The iPhone 6 used a 1.4 GHz 64-bit Apple A8 processor with 1 GB of RAM and 16, 32, 64, or 128 GB of storage. In addition to 802.11a/b/g/n/ac Wi-Fi, Bluetooth 4.0/4.2, and LTE (4G), it included NFC for Apple Pay transactions. It had both a bottom-mounted headphone jack and a Lightning port.

Source: EveryMac.com

iPhone 4 (2010)

The iPhone 4 represented a major design leap from the previous models with an all stainless steel body, a 3.5-inch Retina display at 960×640 (326 ppi), a chemically hardened “aluminosilcate” over the front display, and the chemically hardened black glass back. A white option was announced, but did not ship for over a year after the announcement.

The iPhone 4 was the first iPhone with dual front and back cameras: a 5 megapixel HD video/still camera (720p at 30 FPS), a 5X digital zoom, and an LED flash on the rear; and a VGA-quality video/still camera on the front designed for video conferencing over Wi-Fi using FaceTime. Both cameras used noise-cancelling microphones.
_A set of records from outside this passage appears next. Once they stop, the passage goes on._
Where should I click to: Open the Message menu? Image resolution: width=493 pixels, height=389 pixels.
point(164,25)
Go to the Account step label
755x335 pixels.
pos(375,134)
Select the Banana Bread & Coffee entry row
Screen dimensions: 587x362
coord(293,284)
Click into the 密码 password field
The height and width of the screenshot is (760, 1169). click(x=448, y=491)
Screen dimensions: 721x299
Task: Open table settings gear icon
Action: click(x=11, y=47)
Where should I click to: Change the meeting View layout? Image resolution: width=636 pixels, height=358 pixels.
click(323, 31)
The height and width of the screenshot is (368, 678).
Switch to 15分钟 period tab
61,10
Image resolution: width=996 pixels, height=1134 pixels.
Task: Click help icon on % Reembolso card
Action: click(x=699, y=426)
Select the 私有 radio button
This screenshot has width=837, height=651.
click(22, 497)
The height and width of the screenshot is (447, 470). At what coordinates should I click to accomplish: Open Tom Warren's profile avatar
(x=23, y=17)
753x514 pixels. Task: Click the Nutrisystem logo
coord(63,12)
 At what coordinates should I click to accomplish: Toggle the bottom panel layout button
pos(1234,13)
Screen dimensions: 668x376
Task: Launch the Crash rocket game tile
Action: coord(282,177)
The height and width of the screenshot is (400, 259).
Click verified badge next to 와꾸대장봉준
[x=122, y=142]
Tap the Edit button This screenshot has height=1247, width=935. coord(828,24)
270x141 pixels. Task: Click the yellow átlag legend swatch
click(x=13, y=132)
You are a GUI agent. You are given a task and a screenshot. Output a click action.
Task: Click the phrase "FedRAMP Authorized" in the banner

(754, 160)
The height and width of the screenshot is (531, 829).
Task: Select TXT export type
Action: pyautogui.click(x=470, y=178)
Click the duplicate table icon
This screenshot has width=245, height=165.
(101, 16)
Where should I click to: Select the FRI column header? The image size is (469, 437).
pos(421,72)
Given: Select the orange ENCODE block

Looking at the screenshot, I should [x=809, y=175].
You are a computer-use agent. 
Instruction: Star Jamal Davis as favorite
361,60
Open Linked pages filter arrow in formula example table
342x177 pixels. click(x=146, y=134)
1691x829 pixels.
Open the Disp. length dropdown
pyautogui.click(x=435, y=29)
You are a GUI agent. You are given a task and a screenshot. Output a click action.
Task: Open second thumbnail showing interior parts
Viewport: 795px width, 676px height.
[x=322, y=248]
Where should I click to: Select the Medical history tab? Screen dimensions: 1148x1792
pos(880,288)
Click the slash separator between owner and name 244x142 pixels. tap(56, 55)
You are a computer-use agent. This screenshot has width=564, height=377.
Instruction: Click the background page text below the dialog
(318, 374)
The iPhone 4 was powered by an A4 processor and added additional mobile network support. It included a digital compass, GPS, an accelerometer, and a new 3-axis gyroscope.

Source: EveryMac.com

iPhone 5 (slate gray, 2012)

The iPhone 5 included a 4-inch widescreen multi-touch Retina display at 1136×640 (326 ppi); a rear 8-megapixel, 1080p iSight camera, a front 1.2-megapixel, 720p FaceTime HD camera; and 4G/LTE support. The aluminum unibody case had a glass front and came in either a dark gray slate matte back with a glossy black front or a silver matte back with a glossy white front.

The iPhone 5 uses a 1.3 GHz dual core Apple A6 processor, has 1 GB of RAM, and 16 GB, 32 GB, or 64 GB of flash storage. It also included three noise canceling microphones, a bottom-mounted headphone jack, and a new USB 2.0 Lightning port for connectivity.